Cela durerait Un moment, pour retomber assez vite dans l'ornière passée, car la hauteur de la «cotisation» d'entrée est finalement plus une carotte que la foule se fera une joie d'aller dévorer qu'un moyen de trier le bon grain de l'ivraie. Et puis, trop basse la barre ? Cent cols, c'est peut-être peu de choses pour les astucieux et les anciens, mais pour le néophyte parti à l'assaut de sa première colline, c'est encore la lune. Une petite lune qu'il décrochera à force d'efforts et de savantes additions, des fois qu'il en ait oublié en cours de comptage... Mais non, pas d'erreur, et il faut encore pédaler pour grimper le centième !

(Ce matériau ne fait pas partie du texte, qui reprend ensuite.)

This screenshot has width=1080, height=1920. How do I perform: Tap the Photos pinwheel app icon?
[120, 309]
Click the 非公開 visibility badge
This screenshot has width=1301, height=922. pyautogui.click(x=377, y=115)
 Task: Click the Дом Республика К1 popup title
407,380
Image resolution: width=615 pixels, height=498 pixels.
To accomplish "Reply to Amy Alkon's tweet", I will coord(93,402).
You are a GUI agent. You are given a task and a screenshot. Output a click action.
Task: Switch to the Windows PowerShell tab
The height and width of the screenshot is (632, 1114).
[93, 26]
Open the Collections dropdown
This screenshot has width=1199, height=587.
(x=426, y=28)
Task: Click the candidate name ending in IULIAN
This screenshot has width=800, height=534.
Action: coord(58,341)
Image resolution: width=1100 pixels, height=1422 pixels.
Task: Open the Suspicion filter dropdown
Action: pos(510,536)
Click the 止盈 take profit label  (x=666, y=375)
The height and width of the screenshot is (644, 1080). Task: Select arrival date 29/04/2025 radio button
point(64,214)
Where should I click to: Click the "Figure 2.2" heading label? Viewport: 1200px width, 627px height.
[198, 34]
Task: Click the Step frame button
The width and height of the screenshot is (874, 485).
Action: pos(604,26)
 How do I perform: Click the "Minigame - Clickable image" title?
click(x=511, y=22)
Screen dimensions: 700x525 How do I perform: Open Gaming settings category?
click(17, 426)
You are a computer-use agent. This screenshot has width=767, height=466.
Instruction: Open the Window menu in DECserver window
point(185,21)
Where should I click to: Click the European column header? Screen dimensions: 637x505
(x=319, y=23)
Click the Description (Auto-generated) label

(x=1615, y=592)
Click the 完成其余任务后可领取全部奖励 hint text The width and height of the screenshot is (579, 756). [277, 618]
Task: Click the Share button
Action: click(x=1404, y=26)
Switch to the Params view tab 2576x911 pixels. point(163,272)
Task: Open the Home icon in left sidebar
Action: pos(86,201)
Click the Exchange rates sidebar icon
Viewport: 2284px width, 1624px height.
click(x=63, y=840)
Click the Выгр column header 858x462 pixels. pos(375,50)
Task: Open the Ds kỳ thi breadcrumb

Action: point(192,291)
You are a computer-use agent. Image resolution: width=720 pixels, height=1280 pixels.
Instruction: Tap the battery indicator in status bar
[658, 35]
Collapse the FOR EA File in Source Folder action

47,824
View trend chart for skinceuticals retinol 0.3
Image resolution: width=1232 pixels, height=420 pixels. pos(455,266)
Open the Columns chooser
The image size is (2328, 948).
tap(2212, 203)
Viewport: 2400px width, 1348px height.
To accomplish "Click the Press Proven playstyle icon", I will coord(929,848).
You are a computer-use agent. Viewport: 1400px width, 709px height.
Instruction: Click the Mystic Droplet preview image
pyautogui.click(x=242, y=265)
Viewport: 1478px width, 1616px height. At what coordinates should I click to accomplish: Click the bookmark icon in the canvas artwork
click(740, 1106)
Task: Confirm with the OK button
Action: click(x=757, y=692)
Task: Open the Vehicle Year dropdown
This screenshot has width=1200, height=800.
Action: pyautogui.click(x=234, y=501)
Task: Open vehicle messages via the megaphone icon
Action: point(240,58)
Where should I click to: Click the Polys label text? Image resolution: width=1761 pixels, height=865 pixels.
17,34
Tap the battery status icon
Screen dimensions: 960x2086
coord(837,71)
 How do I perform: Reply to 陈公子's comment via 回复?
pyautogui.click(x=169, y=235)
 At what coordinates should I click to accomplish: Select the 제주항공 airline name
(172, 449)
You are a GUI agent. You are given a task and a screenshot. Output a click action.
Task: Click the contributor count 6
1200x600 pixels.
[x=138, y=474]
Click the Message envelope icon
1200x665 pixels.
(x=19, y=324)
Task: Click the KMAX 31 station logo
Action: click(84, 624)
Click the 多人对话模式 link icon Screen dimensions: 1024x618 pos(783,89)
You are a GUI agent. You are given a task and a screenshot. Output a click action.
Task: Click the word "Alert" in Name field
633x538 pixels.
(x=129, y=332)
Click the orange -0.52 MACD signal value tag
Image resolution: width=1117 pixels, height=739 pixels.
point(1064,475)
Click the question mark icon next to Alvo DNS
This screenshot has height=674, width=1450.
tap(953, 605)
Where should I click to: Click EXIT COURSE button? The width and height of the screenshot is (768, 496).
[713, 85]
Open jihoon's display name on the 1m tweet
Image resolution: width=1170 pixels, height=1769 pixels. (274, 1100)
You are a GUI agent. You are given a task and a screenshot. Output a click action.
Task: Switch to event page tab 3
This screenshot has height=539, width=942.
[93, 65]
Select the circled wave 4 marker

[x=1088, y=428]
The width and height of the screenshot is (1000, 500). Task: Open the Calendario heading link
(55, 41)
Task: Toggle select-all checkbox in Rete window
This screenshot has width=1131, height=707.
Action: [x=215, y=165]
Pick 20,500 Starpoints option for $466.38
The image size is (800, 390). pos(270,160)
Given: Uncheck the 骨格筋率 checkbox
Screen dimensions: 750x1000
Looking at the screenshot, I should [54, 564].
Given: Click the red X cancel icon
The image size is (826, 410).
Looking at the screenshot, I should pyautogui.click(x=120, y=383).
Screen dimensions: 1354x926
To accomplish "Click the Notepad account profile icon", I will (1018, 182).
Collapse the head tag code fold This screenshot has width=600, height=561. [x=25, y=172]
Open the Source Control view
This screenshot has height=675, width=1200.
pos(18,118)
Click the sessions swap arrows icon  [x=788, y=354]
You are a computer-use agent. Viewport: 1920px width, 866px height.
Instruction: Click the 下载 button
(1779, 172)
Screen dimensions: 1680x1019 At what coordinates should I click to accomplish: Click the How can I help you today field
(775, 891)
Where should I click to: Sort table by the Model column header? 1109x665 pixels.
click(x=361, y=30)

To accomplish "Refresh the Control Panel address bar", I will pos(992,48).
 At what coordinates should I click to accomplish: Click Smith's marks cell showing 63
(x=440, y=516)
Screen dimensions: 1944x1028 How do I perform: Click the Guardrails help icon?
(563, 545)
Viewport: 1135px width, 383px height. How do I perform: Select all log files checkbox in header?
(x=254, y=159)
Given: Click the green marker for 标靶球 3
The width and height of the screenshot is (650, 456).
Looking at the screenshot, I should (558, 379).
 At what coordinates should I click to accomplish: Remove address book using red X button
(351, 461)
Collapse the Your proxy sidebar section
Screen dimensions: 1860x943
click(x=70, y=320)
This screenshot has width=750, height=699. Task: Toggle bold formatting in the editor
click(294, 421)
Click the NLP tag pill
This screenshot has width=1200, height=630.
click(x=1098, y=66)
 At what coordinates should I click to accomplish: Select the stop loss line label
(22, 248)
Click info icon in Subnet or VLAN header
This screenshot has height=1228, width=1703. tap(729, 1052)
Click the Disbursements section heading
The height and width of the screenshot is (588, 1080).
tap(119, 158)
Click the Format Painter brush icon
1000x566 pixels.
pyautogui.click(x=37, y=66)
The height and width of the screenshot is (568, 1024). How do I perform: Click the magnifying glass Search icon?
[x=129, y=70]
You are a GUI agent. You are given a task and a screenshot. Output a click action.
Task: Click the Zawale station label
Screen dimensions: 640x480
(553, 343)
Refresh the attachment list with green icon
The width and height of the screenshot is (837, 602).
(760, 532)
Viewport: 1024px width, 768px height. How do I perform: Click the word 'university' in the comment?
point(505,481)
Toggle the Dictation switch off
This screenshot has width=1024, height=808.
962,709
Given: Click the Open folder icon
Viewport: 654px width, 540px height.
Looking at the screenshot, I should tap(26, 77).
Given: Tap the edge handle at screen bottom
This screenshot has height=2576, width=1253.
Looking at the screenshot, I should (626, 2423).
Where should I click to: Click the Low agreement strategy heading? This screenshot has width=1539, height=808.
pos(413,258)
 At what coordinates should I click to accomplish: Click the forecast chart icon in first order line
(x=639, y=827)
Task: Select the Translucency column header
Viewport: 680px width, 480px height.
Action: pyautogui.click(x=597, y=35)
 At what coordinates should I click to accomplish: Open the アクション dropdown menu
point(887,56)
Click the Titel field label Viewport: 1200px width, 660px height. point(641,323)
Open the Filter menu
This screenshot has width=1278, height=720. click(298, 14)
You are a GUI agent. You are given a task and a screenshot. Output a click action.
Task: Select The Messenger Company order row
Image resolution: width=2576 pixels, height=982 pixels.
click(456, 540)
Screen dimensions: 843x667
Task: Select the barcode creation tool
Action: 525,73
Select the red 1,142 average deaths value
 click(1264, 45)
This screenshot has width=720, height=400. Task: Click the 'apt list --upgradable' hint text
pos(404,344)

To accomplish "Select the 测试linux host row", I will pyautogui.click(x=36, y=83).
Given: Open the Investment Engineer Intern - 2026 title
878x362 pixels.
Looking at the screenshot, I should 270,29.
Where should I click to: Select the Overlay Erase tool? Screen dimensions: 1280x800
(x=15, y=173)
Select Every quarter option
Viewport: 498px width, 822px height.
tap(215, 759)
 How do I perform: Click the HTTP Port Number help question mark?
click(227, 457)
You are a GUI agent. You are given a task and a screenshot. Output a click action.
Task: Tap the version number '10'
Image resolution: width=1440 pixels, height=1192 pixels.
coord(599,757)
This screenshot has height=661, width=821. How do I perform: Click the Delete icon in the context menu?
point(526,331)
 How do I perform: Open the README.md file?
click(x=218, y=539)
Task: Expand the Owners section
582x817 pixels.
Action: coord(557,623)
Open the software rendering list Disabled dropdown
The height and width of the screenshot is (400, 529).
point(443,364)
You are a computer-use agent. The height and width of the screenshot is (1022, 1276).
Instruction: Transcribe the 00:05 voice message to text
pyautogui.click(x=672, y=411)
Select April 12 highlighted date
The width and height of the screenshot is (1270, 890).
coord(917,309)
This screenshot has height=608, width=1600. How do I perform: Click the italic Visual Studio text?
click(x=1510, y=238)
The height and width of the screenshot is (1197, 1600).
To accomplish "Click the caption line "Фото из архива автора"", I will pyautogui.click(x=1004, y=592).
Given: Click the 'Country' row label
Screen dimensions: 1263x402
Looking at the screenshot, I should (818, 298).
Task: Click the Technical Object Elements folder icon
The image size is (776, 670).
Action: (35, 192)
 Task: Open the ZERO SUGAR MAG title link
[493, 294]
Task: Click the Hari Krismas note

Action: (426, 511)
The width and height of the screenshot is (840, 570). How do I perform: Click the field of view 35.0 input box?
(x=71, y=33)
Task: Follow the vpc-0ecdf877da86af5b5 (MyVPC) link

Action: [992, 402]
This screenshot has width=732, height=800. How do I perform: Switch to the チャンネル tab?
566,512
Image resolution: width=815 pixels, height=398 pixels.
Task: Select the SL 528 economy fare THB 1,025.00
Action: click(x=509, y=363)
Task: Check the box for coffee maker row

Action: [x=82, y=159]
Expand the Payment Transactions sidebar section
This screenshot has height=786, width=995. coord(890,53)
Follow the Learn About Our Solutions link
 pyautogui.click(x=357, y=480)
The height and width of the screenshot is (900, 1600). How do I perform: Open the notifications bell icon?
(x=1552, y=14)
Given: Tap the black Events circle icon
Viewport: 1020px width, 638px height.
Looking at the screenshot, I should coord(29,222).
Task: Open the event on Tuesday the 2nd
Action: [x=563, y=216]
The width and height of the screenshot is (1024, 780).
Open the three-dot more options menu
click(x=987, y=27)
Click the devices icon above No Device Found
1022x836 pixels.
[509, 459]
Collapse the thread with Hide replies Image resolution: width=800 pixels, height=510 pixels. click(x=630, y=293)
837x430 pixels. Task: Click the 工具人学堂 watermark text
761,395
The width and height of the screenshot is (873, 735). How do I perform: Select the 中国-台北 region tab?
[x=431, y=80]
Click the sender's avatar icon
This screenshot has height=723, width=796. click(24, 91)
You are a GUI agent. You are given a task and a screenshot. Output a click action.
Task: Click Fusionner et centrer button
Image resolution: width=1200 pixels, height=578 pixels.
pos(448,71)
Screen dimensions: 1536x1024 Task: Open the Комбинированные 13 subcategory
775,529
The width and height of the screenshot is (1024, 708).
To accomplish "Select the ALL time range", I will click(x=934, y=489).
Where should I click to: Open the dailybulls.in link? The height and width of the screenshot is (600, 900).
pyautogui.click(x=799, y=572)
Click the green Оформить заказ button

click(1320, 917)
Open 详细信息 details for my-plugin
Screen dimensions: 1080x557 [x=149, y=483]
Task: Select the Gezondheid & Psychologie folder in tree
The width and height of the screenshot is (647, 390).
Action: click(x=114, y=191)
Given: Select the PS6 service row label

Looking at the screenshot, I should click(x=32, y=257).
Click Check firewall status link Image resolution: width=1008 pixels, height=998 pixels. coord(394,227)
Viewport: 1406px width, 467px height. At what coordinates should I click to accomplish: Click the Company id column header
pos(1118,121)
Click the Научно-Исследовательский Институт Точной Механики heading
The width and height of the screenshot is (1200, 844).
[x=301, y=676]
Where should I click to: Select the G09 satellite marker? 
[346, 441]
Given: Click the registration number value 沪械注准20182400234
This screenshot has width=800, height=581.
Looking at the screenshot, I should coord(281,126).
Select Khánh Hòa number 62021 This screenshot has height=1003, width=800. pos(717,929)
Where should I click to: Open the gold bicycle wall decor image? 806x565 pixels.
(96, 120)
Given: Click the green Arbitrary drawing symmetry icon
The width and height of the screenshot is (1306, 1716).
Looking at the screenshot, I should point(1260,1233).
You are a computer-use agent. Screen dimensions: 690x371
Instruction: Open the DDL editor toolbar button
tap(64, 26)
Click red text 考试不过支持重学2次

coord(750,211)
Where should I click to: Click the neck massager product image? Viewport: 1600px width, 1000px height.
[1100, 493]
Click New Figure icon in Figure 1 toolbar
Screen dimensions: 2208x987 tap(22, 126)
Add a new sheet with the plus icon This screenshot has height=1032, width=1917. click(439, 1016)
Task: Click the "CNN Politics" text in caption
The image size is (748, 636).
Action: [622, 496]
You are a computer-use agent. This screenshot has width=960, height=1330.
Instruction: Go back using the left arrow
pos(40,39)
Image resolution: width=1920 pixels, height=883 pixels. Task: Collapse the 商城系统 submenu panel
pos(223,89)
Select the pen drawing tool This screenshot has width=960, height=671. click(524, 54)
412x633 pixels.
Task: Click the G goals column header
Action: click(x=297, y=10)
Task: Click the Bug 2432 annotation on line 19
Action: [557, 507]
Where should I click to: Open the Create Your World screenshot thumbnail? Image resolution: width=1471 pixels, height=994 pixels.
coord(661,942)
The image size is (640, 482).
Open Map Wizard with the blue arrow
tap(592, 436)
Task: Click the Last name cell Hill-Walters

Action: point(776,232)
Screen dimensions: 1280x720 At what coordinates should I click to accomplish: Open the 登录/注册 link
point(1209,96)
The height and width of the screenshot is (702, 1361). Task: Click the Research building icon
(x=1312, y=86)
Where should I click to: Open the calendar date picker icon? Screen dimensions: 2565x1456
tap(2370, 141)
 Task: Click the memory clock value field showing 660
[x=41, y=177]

Après l'ère de ceux qui collectionnaient sans le savoir, voici le temps de ceux qui le savent. L'approche de la montagne en est vaguement tachée de compétition, mais ceux qui jadis auraient fait éternellement le tour de leur pâté de maison s'ouvrent sur les cimes pour décrocher une breloque, goutte d'eau dans l'océan de découvertes et d'amitiés nouvelles qu'elle engendre. Tous y viennent et outre la clientèle traditionnelle, assise entre les deux chaises des maux de la jeunesse et de ceux de la vieillesse, la tête encore pleine des exploits d'antan et les muscles perclus des douleurs du futur, la breloque attire aussi les jeunes loups frais émoulus de la maternelle, des gamins de 65 ans (ou plus!), lancés dans le vélo après une vie de labeur, et même des dames de tous âges, délaissant enfin les casseroles dominicales pour égayer les pelotons et découvrir le bonheur par le vélo (et la paix des ménages en prime, car bien des choses changent quand madame largue monsieur dans un col !). Tout un petit monde passionnant, lancé à la conquête d'endroits eux aussi passionnants, même s'il s'en trouve pour n'avoir pas tout à fait compris la finalité du club. Nulle gloriole à attendre de la possession de la breloque, pas plus d'ailleurs qu'à grimper sur le "podium". Baser sa vie là dessus serait perdre son temps et s'exposer à de cruelles désillusions le jour venu. Ce n'est pas comme cela que l'on devient une "huile", car la puissance et la gloire ne sont pas offertes en prime avec le diplôme frappé du poisson annécien.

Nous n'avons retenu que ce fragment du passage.